Auch wenn man zunächst unter den vielen Menschen nicht viel von den Räumen sehen konnte, so wurde direkt deutlich, dass ein neuer heller Eingangsbereich und ein großzügiges Foyer erstellt wurden.

Die freundliche, einladende Atmosphäre hob Dr. Ulrich Mauerer, der Geschäftsführer der Eifelklinik, hervor. Er begrüßte zahlreiche Vertreter aus dem öffentlichen Leben, beispielsweise die Bundestagsabgeordnete Gabriele Molitor, den Landtagsabgeordneten Stefan Kämmerling, die Bürgermeister von Simmerath und Hürtgenwald, Karl-Heinz Hermanns und Axel Buch, sowie Menschen, die sich dem Krankenhaus verbunden fühlen: aus der Ärzteschaft, den Krankenkassen und dem Komitee „Rettet das Krankenhaus”. Auch der Generaloberin des Ordens der Cellitinnen, Mutter Hedwig aus Köln, galt Dr. Mauerers herzlicher Willkommensgruß.

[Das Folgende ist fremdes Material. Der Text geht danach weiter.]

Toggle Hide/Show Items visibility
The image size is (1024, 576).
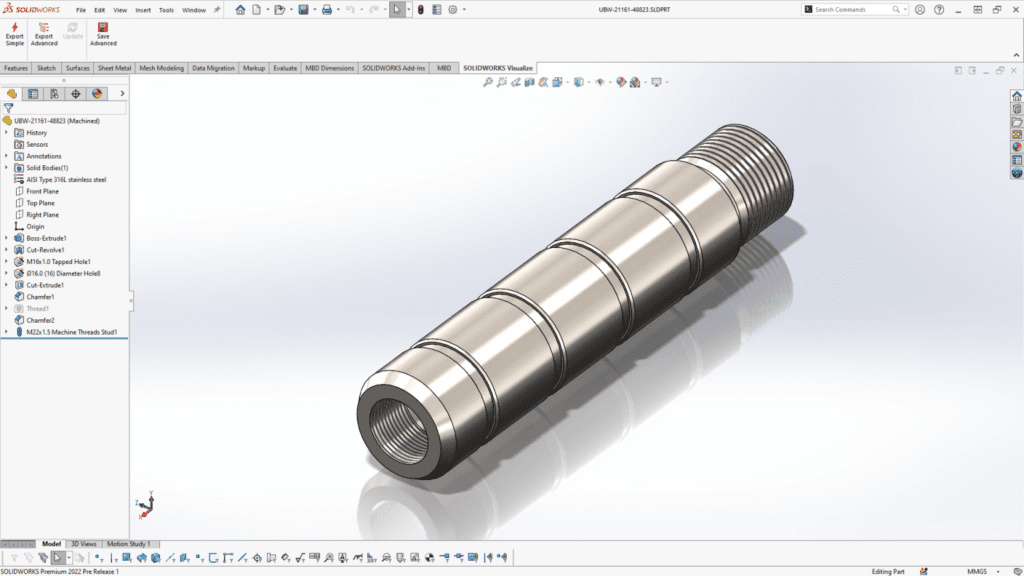[601, 82]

In seinem kurzen Rückblick über die jüngste Geschichte des Simmerather Krankenhauses hielt er den Zuhörern noch einmal die dramatische Entwicklung vor Augen, bevor im September 2010 der Artemed-Klinikverbund das Krankenhaus erwarb. „Es galt, Vertrauen zurück zu gewinnen”, erinnerte er sich und verwies darauf, dass dies in kürzester Zeit offenbar gelungen sei. „Der Ansturm hat uns fast überrannt”, berichtete er und zählte die Neuerungen auf, die man in der kurzen Zeit an der Eifelklinik erreicht hat: So wurde zum Beispiel der Notfallstandort ausgebaut, an allen Tagen im Jahr ist die Notfallambulanz 24 Stunden besetzt. Die Geburtshilfe wurde modernisiert, die Intensivstation in diesem Frühjahr wieder in Betrieb genommen, und außerdem gelang es, Fachärzte an die Eifelklinik zu binden.

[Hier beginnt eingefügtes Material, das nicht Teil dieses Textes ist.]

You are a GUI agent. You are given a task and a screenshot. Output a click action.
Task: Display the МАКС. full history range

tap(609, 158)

Die nun vollende Baumaßnahme sei ein weiterer „Meilenstein”, sie spiegele die Modernität wider und optimiere die Behandlungsmöglichkeiten. Fünf neue Eingriffsräume für die Venenchirurgie und die orthopädische Chirurgie sind geschaffen worden. Dr. Mauerer bedankte sich ausdrücklich bei den Patienten, die in der Nähe der Baustelle manchmal Geduld aufbringen mussten, und beim engagierten Personal des Krankenhauses, das mehr Einsatz als üblich gezeigt habe. Er hob auch die zügige Arbeit des Architektenteams und die schnelle und professionelle Arbeit der Handwerker hervor, die diese Aufgabe in nur fünf Monaten bewältigt haben.

Karl-Heinz Hermanns, der Bürgermeister der Gemeinde Simmerath, drückte seine Freude aus über die positive Entwicklung, die die Eifelklink seit Übernahme durch Artemed durchgemacht habe. „Es ist ein Krankenhaus für die Region”, stellte Karl-Heinz Hermanns fest. Mit 300 Mitarbeitern sei es der zweitgrößte Arbeitgeber in Simmerath. Er freue sich auch, dass das Krankenhaus eine intakte Beziehung zu den niedergelassenen Ärzten der Umgebung pflege, und er hob hervor, dass die Krankenpflegeschule mit insgesamt elf Schülern ein weiteres Aushängeschild sei.

Mit Tänzen von Beethoven unterhielt der Kammerkreis Simmerath die Gäste vorzüglich; die Einsegnung nahmen Pfarrer Leo Kerbusch und Pfarrer Köhne gemeinsam vor. Bei einem Rundgang konnten die Gäste die neuen Räumlichkeiten in Augenschein nehmen.